Oh, foolish Galatians! Who has cast an evil spell on you? For the meaning of Jesus Christ’s death was made as clear to you as if you had seen a picture of his death on the cross. Let me ask you this one question: Did you receive the Holy Spirit by obeying the law of Moses? Of course not! You received the Spirit because you believed the message you heard about Christ. How foolish can you be? After starting your new lives in the Spirit, why are you now trying to become perfect by your own human effort?

            The communion that we celebrate remembers that Jesus died for us. When we put our faith in him and his work, not only are we forgiven but we are given his Spirit. His Spirit at work in us over time, applying the work of the cross is how our hearts are changed.

            How he does that will take more time than I have today to tell you. But starting the Sunday after Labour Day, we are starting a series on Spiritual Formation – how God transforms our hearts.


            What I want you to know today is that God doesn’t just give you rules to follow and leaves you on your own. Because rules don’t deal with the heart. What messes us up is our heart. It is what comes out of our hearts that defile us and shove God off to the side. But Jesus came not only to forgive our sin but to deal with our hearts.

            Let me lay a few more verses on you. These two are from the Old Testament, where they were looking forward to what God was going to do.

Jeremiah 31:33 (NLT)

33 “But this is the new covenant I will make with the people of Israel after those days,” says the Lord. “I will put my instructions deep within them, and I will write them on their hearts. I will be their God, and they will be my people.

Ezekiel 11:19 (NLT)

19 And I will give them singleness of heart and put a new spirit within them. I will take away their stony, stubborn heart and give them a tender, responsive heart,

            It has always been God’s plan not just to change our behaviour but to change our hearts. It has always been God’s plan that we live not in relation to the rules but to live in relationship with him, and out of that will flow how we live.

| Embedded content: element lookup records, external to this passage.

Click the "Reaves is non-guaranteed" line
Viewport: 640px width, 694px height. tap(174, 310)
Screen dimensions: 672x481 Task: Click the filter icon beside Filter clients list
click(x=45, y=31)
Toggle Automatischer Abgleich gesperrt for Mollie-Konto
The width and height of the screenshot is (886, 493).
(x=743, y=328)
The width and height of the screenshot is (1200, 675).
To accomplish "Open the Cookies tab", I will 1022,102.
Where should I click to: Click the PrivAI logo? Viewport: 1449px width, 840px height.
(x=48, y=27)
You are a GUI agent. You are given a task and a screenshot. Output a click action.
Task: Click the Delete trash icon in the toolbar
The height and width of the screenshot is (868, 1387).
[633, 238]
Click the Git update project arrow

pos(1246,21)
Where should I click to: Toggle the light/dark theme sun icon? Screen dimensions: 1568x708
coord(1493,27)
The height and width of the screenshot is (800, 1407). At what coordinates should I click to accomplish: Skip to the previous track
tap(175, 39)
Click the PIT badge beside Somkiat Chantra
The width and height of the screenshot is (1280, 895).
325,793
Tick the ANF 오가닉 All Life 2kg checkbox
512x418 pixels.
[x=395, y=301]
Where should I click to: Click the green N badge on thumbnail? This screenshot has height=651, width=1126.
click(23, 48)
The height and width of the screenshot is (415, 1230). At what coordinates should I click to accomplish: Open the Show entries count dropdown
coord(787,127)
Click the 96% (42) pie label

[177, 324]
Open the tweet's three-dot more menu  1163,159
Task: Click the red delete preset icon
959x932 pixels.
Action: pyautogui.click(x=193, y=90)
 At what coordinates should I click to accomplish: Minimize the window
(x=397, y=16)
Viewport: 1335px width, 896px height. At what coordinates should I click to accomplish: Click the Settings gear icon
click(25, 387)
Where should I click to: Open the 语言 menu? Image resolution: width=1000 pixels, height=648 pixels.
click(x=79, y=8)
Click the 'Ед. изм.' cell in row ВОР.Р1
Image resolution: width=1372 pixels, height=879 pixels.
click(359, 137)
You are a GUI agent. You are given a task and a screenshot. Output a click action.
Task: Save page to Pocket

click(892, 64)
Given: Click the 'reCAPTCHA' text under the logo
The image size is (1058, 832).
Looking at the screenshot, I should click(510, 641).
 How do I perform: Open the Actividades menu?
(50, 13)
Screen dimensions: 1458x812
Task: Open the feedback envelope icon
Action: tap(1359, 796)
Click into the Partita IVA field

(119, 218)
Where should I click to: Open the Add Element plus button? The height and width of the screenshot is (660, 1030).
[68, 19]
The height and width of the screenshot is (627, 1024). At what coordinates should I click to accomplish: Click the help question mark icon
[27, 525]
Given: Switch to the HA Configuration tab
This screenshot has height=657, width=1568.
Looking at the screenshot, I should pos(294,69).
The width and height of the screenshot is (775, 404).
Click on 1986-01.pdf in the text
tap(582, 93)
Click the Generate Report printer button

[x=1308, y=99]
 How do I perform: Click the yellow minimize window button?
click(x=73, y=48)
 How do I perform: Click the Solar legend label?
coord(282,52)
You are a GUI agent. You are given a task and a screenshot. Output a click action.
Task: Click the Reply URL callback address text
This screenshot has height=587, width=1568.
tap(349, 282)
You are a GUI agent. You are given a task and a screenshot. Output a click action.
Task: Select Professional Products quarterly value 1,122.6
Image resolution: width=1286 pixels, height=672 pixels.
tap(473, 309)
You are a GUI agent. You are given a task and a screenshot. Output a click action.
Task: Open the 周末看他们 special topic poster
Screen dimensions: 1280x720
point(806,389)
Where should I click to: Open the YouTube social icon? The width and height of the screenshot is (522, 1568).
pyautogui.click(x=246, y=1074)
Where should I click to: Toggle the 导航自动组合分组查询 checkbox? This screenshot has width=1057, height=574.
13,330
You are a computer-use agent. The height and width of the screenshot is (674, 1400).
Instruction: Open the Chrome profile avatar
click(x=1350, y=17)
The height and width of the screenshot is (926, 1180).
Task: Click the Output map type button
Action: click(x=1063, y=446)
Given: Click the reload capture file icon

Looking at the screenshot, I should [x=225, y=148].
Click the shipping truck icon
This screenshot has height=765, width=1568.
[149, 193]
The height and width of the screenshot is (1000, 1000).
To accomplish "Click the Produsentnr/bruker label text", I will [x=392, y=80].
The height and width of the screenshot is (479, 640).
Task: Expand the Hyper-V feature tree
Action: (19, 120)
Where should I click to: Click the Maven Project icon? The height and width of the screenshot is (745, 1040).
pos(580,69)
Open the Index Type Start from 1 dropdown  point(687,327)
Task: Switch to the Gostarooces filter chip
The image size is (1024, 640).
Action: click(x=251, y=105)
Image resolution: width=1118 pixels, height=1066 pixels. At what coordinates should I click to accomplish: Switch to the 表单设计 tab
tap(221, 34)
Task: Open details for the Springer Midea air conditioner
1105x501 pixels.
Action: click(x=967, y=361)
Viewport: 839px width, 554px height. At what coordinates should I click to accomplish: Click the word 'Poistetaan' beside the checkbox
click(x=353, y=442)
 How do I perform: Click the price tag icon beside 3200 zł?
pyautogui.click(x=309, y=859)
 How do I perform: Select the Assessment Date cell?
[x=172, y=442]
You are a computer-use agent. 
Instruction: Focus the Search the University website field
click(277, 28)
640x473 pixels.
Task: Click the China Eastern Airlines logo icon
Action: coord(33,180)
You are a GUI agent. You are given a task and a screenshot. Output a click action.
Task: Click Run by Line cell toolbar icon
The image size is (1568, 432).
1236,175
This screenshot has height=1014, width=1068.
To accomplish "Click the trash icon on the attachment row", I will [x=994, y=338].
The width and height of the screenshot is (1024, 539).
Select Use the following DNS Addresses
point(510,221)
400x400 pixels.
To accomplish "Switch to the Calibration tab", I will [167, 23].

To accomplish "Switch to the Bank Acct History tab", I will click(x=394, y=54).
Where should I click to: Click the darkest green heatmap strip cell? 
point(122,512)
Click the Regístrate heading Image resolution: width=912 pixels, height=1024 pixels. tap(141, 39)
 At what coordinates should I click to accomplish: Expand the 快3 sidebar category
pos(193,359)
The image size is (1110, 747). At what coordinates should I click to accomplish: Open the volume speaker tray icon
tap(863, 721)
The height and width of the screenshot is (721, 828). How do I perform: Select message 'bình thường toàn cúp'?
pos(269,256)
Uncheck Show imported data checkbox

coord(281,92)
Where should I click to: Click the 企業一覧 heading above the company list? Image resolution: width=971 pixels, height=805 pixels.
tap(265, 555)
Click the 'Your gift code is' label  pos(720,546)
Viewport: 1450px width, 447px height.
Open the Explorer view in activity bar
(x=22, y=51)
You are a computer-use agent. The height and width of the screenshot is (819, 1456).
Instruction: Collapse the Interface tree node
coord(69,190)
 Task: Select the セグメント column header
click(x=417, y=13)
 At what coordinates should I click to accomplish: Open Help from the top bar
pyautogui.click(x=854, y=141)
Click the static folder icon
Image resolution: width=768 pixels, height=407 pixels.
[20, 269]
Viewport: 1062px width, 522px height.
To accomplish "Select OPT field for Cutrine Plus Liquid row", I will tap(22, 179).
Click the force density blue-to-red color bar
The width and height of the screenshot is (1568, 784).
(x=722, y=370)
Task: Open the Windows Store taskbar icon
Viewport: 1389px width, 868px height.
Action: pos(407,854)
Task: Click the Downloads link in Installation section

            One more set of verses

John 15:4–5 (NIV)

Remain in me, as I also remain in you. No branch can bear fruit by itself; it must remain in the vine. Neither can you bear fruit unless you remain in me.

“I am the vine; you are the branches. If you remain in me and I in you, you will bear much fruit; apart from me you can do nothing.

            You might remember that much of the fruit he is talking about is fruit that comes out of the heart. (love, joy, peace, forbearance, kindness, goodness, faithfulness, 23 gentleness and self-control.) He says apart from me, you can do nothing. Heart change comes out of this deep abiding relationship with Jesus.

            How about you? Are you trying to draw closer to God, or become a better person or get God to move in your life by keeping the rules? Maybe you have your own rules for yourself. You judge yourself according to those rules.

            As a follower of Jesus, there is a better way than living in relationship to the rules. That better way is living in this deep, abiding friendship with Jesus. He doesn’t change us by rules. He changes our hearts through his love and by his Spirit.

            Can you imagine a church full of these kinds of people? People whose hearts have been and are being transformed by the love and power of Jesus. Well, that is what we celebrate this morning. The power of the cross to forgive our sin and change our hearts if we let it do its work. My hope is that you will let God do the work he wants to do in your heart as we pursue him together.